Exercise description: Within the records that follow, find every line containing the string "Wedding". Copy those lines.

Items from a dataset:
BEGIN

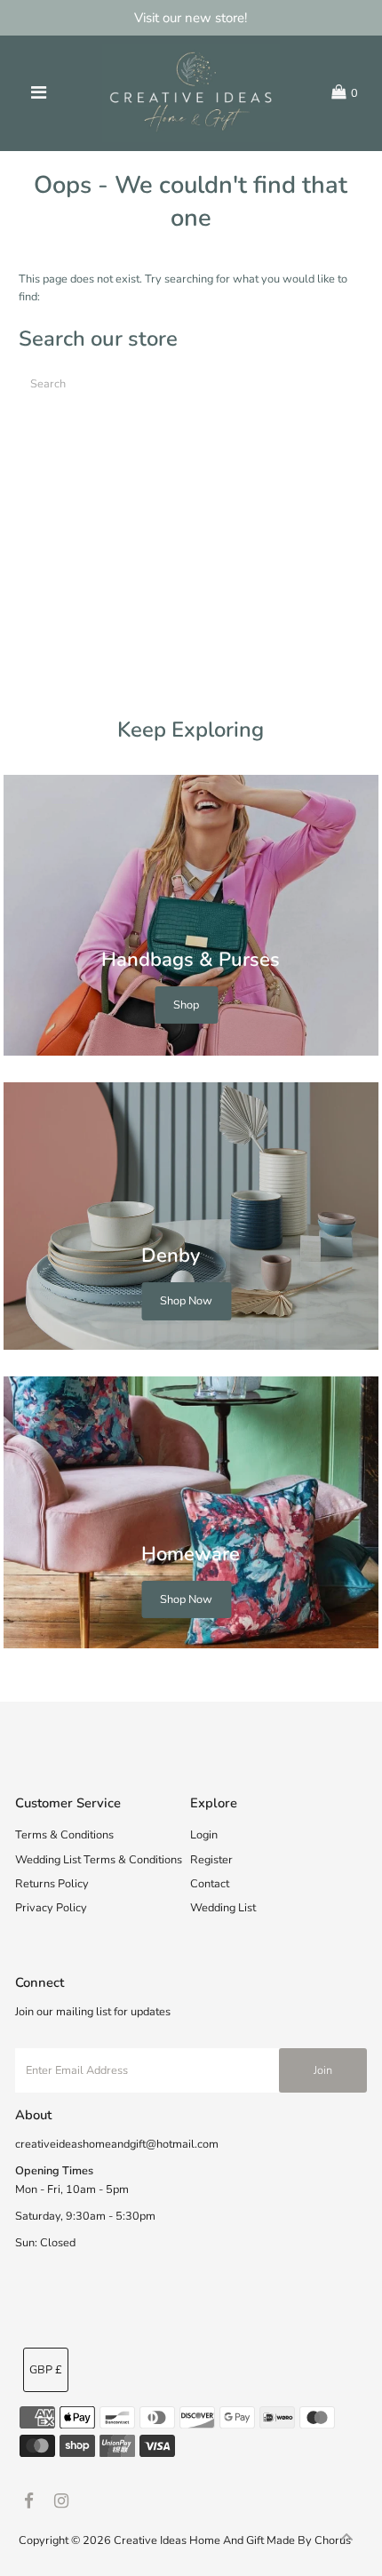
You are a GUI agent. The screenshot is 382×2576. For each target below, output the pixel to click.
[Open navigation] (39, 93)
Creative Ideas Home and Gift (190, 2540)
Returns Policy (52, 1884)
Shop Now (186, 1302)
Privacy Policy (51, 1908)
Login (204, 1835)
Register (211, 1860)
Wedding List (223, 1908)
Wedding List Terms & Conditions (98, 1860)
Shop (186, 1005)
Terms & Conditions (64, 1835)
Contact (209, 1884)
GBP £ (45, 2370)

END

Answer to this problem:
Wedding List (223, 1908)
Wedding List Terms & Conditions (98, 1860)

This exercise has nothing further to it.